If we try a solution of the form $ u = f(x - ct) $ and $ h = \sin(x) $ then system 1 results in:
$ -cf^{'} + 2ff^{'} + g \cos (x) = 0 $ and $ \sin (x) f^{'} + \cos(x) f = 0 $
whilst system 2 gives:
$ -\sin(x)cf^{'} + 2\sin(x)ff^{'} + \cos (x)f^{2} + g\sin(x)\cos(x) = 0 $ and $ \sin (x) f^{'} + \cos(x) f = 0 $
Now the flux equations both give an ODE for f which can be solved to give $ f = A \operatorname{cosec} (x) $
but the 2 momentum equations are clearly different and thus will give another distinct solution for f.
c) System 1) is the conventionally used form fort shallow water flow.
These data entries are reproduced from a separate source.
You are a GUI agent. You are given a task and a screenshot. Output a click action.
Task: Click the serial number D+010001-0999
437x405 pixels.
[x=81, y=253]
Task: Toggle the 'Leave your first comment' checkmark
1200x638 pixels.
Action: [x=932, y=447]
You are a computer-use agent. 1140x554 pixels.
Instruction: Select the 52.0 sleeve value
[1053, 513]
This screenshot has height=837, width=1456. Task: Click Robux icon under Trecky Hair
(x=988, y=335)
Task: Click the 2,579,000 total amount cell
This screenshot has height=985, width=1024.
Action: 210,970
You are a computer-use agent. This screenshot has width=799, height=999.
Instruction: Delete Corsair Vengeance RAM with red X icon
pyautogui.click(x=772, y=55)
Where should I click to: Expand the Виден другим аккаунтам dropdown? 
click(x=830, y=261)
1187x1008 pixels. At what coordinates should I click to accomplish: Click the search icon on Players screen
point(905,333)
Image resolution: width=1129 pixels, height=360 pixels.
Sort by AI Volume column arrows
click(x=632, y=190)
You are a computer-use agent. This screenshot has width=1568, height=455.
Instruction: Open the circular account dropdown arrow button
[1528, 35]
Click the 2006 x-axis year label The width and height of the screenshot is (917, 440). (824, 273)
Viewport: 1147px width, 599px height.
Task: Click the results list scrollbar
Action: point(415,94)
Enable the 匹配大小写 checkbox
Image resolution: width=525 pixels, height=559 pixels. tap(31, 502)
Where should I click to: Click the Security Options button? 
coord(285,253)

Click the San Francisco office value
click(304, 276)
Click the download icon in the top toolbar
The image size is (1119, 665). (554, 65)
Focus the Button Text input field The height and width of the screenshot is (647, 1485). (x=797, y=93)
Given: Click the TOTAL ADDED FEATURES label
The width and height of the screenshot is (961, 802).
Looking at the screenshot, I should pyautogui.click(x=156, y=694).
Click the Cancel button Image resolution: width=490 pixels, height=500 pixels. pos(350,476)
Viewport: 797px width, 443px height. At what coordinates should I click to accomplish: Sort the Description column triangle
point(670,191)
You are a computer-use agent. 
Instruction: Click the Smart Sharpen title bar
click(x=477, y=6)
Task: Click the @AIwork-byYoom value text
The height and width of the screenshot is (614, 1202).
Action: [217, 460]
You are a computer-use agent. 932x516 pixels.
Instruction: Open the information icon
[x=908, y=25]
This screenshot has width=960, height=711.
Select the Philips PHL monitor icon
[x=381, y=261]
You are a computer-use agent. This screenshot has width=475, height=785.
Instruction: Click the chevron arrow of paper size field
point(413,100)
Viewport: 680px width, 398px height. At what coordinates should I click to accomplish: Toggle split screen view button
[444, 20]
Rearranging the momentum equation for system 2 gives:
$ \frac{\mathrm{d} hu}{\mathrm{d} t} = - hu\frac{\partial u}{\partial x} - gh\frac{\partial h}{\partial x} $
The last term here can be recognised as the force associated with hydrostatic pressure whereas the first term is an unphysical contribution from somewhere else. Thus I would reject system 2) on physical grounds.
I would appreciate people's views on my approach here and any modification required. In particular, for part b) I am unconfident that my approach is correct as we seem to have two completely different equations, for both systems, that specify f. In part c) I am also unsure. What does this 'unphysical' extra term represent?
 A: a) The second equations which represent conservation of mass are identical. Only the first equations (conservation of momentum) differ. Assume that the first system is satisfied. Thus, the product rule gives
\begin{aligned}
(hu)_t + (hu^2 + \tfrac12 gh^2)_x &= h_t u + hu_t + h_x (u^2 + \tfrac12 gh) + h(u^2 + \tfrac12 gh)_x \\
 &= -(hu)_x u - h(\tfrac12 u^2 + gh)_x + h_x (u^2 + \tfrac12 gh) + h(u^2 + \tfrac12 gh)_x \\
 &= -h(\tfrac12 u^2)_x - h_x u^2 + h_x (u^2 + \tfrac12 gh) + h(\tfrac12 u^2 - \tfrac12 gh)_x 
\end{aligned}
which happens to vanish if $g$ is constant and if $h$, $u$ are smooth enough. Similarly, the first system can be deduced from the second one (see this post) if solutions are sufficiently smooth.
b) Consider a problem that yields shock wave solutions. For instance a hump of water with zero initial velocity, or the dam-break problem (see Chapter 13 of [1]).
c) In this case, the second system is the one to use, as it is directly derived from the equations of fluid dynamics.
[1] RJ LeVeque, Finite-Volume Methods for Hyperbolic Problems, Cambridge University Press, 2002.